Les oripeaux du Bon Samaritain et de Mère Teresa

Voilà la conception de l’État de ceux qui ont pillé et ruiné le pays; ceux qui ont exalté les anti-valeurs (courbettes, tricheries, enrichissements illicites, malversations, escroqueries, magouilles, combines, chantages, passe-droits…) comme modèles de vie et tremplins de la réussite sociale; ceux qui ont spolié, cédé, bradé ou acquis pour leur jouissance personnelle les biens meubles et immeubles de l’État; ceux qui n’ont jamais respecté l’obligation constitutionnelle de déposer la déclaration écrite de leur patrimoine familial avant leur entrée en fonction et à l’expiration de celle-ci; ceux qui ont façonné une République des affamés, des sans-abris, des sans-emplois, des assistés, des mendiants et des courtisans afin de mieux porter les oripeaux du Bon Samaritain ou de Mère Teresa. Comment ne pas être interpellé, par exemple, qu’un ancien Premier ministre ait pu construire « son » université et que l’épouse d’un président « sortant » ait pu inaugurer « son » centre hospitalier pendant que les écoles et les hôpitaux de la République restent cruellement démunis?

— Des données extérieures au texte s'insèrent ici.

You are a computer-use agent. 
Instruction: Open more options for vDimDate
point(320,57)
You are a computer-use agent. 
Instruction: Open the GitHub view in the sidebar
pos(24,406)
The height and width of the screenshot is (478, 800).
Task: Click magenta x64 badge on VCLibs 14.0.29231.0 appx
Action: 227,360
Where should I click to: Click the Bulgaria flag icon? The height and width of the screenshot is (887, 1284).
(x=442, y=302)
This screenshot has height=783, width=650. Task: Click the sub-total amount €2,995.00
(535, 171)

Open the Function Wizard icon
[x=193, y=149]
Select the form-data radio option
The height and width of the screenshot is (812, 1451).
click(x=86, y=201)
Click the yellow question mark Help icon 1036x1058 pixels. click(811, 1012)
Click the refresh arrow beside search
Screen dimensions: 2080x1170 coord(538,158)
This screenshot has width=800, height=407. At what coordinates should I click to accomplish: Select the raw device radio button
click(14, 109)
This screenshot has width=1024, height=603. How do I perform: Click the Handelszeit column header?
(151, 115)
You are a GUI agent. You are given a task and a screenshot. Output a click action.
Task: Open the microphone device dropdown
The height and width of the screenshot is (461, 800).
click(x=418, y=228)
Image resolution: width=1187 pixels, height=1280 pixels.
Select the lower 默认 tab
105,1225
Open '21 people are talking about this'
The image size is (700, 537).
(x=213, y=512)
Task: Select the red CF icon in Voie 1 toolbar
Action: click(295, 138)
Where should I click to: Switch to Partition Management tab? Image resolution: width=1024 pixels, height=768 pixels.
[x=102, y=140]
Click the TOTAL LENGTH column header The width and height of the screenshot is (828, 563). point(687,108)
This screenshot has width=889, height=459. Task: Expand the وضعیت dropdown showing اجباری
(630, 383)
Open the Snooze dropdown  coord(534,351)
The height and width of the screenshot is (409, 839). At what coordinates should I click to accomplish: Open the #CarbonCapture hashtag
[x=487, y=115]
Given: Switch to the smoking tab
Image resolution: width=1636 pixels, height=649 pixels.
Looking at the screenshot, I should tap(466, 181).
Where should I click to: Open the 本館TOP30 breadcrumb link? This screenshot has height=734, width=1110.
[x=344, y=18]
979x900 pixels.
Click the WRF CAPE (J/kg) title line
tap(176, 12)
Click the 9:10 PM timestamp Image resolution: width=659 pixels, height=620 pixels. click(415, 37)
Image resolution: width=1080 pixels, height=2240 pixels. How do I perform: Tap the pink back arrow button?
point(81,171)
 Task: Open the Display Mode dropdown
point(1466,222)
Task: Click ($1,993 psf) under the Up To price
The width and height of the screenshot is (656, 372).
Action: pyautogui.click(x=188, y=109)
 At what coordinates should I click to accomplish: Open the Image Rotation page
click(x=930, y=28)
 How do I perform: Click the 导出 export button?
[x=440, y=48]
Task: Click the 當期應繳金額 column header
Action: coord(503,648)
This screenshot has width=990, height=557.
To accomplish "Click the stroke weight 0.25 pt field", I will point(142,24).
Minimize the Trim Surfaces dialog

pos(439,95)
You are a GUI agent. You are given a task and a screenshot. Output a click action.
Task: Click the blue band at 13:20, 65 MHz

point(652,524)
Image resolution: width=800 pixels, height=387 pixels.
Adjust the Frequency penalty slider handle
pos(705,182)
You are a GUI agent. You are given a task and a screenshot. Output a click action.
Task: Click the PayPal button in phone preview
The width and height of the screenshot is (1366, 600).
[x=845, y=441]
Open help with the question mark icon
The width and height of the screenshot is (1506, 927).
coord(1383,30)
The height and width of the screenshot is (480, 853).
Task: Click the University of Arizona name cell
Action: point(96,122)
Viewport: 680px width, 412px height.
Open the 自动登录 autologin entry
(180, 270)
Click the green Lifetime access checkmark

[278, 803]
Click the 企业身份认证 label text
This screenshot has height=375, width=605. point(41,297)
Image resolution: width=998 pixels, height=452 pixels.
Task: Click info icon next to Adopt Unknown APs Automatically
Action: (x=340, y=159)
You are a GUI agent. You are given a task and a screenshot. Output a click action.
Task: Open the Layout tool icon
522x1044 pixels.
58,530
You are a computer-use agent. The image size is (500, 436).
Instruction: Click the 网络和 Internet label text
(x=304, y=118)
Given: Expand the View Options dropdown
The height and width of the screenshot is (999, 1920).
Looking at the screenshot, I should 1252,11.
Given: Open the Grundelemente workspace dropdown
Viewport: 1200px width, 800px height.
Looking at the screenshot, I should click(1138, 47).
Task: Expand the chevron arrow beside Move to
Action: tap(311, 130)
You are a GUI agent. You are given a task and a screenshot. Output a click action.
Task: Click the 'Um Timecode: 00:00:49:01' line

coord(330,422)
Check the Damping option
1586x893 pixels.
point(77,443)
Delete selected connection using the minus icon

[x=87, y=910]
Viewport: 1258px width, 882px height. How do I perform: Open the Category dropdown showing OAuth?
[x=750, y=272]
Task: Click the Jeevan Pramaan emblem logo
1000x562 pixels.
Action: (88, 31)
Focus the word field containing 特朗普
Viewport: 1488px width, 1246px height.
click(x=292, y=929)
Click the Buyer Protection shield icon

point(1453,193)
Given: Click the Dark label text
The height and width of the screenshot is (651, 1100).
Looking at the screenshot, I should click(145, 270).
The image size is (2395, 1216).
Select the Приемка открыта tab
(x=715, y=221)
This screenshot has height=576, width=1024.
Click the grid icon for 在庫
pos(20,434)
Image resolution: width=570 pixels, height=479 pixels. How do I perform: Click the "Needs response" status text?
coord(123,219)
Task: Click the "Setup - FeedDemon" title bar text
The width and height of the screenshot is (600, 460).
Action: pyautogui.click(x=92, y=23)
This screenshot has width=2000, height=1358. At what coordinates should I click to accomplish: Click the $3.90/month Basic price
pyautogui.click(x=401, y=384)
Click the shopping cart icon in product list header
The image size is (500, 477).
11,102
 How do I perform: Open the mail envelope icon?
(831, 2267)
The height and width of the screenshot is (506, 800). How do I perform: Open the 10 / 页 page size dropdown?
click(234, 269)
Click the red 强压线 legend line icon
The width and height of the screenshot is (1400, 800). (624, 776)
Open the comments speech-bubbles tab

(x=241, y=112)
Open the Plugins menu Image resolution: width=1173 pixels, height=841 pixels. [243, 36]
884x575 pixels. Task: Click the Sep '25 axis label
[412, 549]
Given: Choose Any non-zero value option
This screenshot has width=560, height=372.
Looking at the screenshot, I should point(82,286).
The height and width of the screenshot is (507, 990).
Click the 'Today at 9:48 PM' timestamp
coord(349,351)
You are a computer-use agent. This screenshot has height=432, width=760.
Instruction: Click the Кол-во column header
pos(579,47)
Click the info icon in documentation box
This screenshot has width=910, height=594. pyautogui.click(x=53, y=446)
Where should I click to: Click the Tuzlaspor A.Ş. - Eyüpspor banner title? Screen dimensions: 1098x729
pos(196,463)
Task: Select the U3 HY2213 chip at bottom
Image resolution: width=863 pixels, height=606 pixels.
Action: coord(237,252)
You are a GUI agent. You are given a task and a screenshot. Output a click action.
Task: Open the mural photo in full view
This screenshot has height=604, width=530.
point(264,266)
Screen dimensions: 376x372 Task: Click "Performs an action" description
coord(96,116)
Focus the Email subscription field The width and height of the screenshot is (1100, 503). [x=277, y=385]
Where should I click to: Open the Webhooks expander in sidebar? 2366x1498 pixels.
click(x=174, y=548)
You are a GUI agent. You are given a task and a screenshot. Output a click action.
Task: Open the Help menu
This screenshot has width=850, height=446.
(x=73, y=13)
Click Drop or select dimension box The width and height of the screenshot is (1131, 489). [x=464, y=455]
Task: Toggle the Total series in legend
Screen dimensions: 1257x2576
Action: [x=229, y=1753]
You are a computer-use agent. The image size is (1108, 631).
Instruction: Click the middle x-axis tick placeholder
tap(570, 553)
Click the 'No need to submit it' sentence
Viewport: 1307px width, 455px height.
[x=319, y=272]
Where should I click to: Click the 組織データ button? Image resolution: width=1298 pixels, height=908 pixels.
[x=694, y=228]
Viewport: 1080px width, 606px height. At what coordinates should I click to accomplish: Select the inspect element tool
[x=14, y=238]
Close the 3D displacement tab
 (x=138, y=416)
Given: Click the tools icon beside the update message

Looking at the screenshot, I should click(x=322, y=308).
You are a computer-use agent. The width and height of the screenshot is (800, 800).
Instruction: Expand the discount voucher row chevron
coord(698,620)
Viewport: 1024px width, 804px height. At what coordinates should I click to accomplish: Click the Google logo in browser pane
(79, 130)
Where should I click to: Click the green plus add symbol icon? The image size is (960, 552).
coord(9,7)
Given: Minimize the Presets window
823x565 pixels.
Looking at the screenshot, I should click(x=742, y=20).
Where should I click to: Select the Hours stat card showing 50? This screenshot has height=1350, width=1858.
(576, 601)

« Que les médiocres dégagent », lançait le cardinal Laurent Mosengwo au lendemain des marches pacifiques réprimées dans le sang, à la fin de 2017 et au début de 2018, par un pouvoir sortant qui ne cessait jamais de sortir. Non seulement ces « médiocres » n’ont pas dégagé, mais ils continuent à faire de la résistance en s’abritant derrière leur « majorité » parlementaire. Une majorité qui ne représente qu’eux-mêmes, leurs zélateurs et tous les profiteurs de la société d’anti-valeurs que la « kabilie » a apportée aux Congolais un funeste jour de mai 1997. En effet, ces « honorables » (vraiment?) députés et sénateurs feignent d’ignorer que leur majorité n’incarne pas l’expression de la volonté et des aspirations de la majorité populaire.

Alors? A vin nouveau, outres nouvelles! Vivement…

Polydor-Edgar Kabeya
Juriste Consultant en communication et médias
Rédacteur en chef de la revue « Palabres » (Éditions L’Harmattan, Paris)

(*) Il s’agit du Front Commun pour le Congo, regroupement des partis sous la tutelle de Joseph Kabila.